Em um dia de junho de 1986, percebi em meu tio um tom mais solene.
— Resta-me pouco tempo. Preciso, a partir de hoje, mostrar-lhe sua verdadeira missão. Por acaso não lhe intriga a porta fechada no fim deste corredor, que nunca o convidei a conhecer?

Disse isto já se levantado com esforço. Arrastando os pés percorreu o corredor e abriu a porta.

— Entra. É sua, assim como a casa.

Entrei em uma sala ampla, com uma luz própria, repleta de livros que flutuavam em perfeita harmonia.

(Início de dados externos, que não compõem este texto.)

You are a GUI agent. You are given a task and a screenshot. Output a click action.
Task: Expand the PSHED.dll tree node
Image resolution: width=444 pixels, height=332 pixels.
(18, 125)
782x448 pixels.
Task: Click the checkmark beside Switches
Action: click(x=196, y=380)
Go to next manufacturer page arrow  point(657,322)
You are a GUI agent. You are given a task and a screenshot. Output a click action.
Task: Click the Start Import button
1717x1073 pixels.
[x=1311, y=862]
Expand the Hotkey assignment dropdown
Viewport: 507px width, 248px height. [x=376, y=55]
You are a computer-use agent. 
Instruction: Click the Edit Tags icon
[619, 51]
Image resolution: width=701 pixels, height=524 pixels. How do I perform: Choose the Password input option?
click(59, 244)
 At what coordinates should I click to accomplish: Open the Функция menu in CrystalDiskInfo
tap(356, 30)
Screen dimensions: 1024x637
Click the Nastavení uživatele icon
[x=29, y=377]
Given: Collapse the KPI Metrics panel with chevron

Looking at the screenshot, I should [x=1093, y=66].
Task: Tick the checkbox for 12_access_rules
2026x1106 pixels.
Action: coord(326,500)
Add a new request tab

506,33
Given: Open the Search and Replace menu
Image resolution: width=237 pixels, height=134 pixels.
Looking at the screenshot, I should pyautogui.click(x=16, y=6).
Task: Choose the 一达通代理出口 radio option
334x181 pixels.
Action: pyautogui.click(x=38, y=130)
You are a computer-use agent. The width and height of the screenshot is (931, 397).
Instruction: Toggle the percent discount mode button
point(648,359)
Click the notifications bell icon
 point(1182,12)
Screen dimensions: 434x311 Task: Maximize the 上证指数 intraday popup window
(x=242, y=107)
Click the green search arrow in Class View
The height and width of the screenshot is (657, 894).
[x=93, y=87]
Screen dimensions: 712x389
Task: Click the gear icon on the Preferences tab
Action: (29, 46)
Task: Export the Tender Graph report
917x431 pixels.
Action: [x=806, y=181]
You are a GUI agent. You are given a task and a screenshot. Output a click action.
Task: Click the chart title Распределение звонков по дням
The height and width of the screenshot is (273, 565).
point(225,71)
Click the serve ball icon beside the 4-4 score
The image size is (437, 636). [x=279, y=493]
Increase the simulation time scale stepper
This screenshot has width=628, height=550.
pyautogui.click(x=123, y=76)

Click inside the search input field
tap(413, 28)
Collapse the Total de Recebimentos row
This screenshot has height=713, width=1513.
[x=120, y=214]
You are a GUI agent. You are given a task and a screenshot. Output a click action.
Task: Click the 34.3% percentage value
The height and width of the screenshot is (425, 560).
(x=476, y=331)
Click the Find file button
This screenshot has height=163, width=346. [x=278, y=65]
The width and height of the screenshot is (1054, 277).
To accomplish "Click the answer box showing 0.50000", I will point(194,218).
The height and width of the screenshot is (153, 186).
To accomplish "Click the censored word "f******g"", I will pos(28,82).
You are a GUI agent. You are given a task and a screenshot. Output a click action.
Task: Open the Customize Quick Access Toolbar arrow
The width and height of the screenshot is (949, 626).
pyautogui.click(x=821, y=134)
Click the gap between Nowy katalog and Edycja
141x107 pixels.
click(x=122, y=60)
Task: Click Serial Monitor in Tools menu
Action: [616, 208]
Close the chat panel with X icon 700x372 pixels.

O único móvel era uma confortável poltrona, ladeada por uma botija transparente com água, tapada por uma pequena caneca com as iniciais JR.

— Bebe. A água é sempre fresca. E é sua.

Meus olhos percorriam o espaço, pulavam de um livro a outro.

— Este é um dos pontos de equilíbrio do mundo.

Minha perplexidade deveria ser visível, pois ele continuou falando sem que eu encontrasse qualquer palavra para articular meus pensamentos.

— Podes ler qualquer livro daqui, podes incluir qualquer livro aqui. Eles encontrarão o seu lugar de repouso. Sua tarefa é uma só: garantir que o ponto de equilíbrio do mundo seja mantido. Se fixar em uma só ideia, enaltecer um só autor, acreditar em uma única verdade, o equilíbrio se desfará. Vozes serão caladas, povos exterminados e ninguém poderá impedir. Ocupe-se do contraditório, questione as certezas incontestáveis. Faça com que elas estejam presentes aqui e que busquem a harmonia entre elas. Não se preocupe com eventuais desalinhos. Mas evite, com ferocidade, a sedimentação de qualquer ideia. Ela está na base do desequilíbrio.

— Só cabe a mim este equilíbrio? — perguntei em pânico.

— Há outros. Sempre houve. Mas trabalhamos sós. Até encontrarmos alguém a quem possamos confiar nosso legado. Não te ocupa a buscar os outros. Não permita que os outros o reconheçam. Nunca sabemos se não estamos à frente de um louco que possa ter prazer em alterar o equilíbrio. A história nos dá pistas de alguns, mas não temos como confirmar.


— E se eu não o fizer? Se eu não quiser?

— Sempre o quisesse. Saberás dosar o tanto de desalinho necessário para a mudança e o tanto de equilíbrio necessário para o avanço. E a você caberá algo que não me coube. Escrever sobre o ponto de equilíbrio. Deixar em testemunho a tua contribuição para a compreensão do mundo.

Meu tio faleceu dormindo três dias após nossa única entrada juntos na biblioteca. Demorei alguns meses para retornar lá. Mesmo assim, ao entrar a água continuava fresca, a luz abundante e os livros suspensos em harmonia.

Hoje decidi começar a contar essa história. Já tenho vinte anos de trabalho para relatar e ainda terei tantos outros pela frente. Por vezes pensei que tudo ruiria. Não tenho dúvidas de que somos muitos. Um só não daria conta de tantas incongruências humanas.

Já nasceu quem me substituirá, mas ainda não está pronta.